Gli Stati Uniti invieranno ulteriori truppe in Afghanistan per aiutare a far cadere l’ambasciata americana a Kabul e rimuovere il personale, ha annunciato il presidente Joe Biden, mentre i talebani hanno preso il controllo del nord del paese in un’altra grave battuta d’arresto per il governo afghano.

In una dichiarazione di sabato, Biden ha affermato di aver autorizzato “il dispiegamento di circa 5.000 soldati statunitensi per garantire un prelievo ordinato e sicuro del personale statunitense e di altro personale alleato” sulla base delle raccomandazioni delle squadre diplomatiche, militari e di intelligence statunitensi.

Ha aggiunto che il dispiegamento sarebbe stato utilizzato anche per evacuare alcuni afghani sottoposti a uno speciale programma di visti.

Lo spiegamento rafforzato – rispetto ai 3.000 soldati statunitensi annunciati all’inizio di questa settimana – arriva in mezzo a un’avanzata in corso dei talebani, che sabato si sono impossessati di Mazar-i-Sharif, la quarta città più grande del paese.

La caduta della città chiave del nord che le forze afgane e due potenti ex uomini forti avevano promesso di difendere, infligge un duro colpo al governo afghano sostenuto dall’Occidente, che ora è confinato al centro e all’est del paese.

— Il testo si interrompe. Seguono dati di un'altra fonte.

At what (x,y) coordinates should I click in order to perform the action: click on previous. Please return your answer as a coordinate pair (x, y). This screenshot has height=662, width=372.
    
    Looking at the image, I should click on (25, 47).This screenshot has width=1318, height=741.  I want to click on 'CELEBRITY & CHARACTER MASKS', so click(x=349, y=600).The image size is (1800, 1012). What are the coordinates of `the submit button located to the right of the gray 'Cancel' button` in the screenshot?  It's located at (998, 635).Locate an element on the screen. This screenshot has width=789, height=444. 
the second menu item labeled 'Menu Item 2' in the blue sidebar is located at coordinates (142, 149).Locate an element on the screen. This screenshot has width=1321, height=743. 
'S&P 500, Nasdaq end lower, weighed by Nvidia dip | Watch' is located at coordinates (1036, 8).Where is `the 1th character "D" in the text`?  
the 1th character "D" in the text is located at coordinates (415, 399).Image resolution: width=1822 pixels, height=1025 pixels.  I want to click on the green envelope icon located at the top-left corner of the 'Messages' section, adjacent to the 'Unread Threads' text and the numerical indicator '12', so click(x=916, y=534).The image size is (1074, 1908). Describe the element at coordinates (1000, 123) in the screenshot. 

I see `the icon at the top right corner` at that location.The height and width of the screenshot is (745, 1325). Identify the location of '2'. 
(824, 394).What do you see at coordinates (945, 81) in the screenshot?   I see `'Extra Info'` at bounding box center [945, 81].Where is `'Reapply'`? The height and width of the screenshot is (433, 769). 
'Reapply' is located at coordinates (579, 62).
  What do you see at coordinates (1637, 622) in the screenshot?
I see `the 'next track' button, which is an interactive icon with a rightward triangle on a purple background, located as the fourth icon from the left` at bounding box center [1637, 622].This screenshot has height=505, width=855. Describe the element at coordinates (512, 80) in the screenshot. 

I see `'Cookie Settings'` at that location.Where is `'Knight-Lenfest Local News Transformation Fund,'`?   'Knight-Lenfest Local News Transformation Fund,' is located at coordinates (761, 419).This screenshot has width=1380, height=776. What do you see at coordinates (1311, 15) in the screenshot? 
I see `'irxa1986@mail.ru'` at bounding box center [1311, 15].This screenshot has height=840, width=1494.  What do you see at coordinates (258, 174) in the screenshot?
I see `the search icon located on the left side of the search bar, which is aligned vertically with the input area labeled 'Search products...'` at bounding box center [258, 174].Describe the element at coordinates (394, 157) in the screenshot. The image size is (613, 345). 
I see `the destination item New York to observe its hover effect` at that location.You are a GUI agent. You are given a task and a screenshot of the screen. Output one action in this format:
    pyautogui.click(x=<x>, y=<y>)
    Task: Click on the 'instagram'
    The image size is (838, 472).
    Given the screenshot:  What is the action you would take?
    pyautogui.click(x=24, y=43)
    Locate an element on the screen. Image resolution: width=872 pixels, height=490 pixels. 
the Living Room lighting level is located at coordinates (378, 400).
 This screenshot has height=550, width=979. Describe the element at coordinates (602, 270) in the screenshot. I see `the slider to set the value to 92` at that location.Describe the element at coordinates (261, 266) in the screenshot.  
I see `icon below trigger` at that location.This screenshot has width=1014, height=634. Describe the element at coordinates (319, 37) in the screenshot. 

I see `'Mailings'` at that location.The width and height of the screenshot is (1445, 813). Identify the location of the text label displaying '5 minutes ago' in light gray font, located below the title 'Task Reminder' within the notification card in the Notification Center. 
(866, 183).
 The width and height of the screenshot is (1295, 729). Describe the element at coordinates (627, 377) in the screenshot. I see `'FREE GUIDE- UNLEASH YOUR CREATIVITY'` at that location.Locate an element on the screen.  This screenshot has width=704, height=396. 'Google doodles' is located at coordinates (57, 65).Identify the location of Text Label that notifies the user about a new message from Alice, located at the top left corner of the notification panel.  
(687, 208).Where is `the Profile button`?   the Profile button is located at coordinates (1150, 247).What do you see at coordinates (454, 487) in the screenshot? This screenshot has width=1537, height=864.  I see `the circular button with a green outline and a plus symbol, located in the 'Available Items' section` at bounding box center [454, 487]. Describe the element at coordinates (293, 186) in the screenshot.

Mentre i talebani si spingono verso la capitale, Kabul, dopo settimane di vittorie sul campo di battaglia, l’amministrazione Biden ha dovuto affrontare critiche per essersi attenuta al suo piano di ritiro di tutte le truppe statunitensi dall’Afghanistan entro la fine di agosto.

Ma Biden ha di nuovo difeso la sua decisione di ritirare le truppe statunitensi dal paese, dicendo: “Sono stato il quarto presidente a presiedere una presenza di truppe americane in Afghanistan: due repubblicani, due democratici. Non vorrei, e non lo farò, passare questa guerra a un quinto».

Biden ha anche affermato che la sua amministrazione ha detto ai funzionari talebani in Qatar che qualsiasi azione che metta a rischio il personale statunitense “sarà accolta con una risposta militare rapida e forte”.

Il Pentagono stima che dovrà evacuare circa 30.000 persone prima di completare il ritiro dall’Afghanistan entro il 31 agosto.

Nel frattempo, sabato il segretario di Stato americano Antony Blinken ha parlato con il presidente afghano Ashraf Ghani degli ultimi sviluppi nel paese, tra cui “l’urgenza degli sforzi diplomatici e politici in corso per ridurre la violenza”.

“Il Segretario ha sottolineato l’impegno degli Stati Uniti per una forte relazione diplomatica e di sicurezza con il governo dell’Afghanistan e il nostro continuo sostegno al popolo afgano”, ha affermato il Dipartimento di Stato in una nota.

Sabato scorso, il presidente Ghani ha affermato che la rimobilitazione delle forze di sicurezza nazionale del paese è una “priorità assoluta” e che aiuterà le migliaia di persone sfollate a causa dei combattimenti.

“Abbiamo tenuto ampie consultazioni con tutti all’interno del governo e dei partner internazionali… Le consultazioni sono in corso e i risultati saranno presto condivisi”, ha affermato in una dichiarazione preregistrata.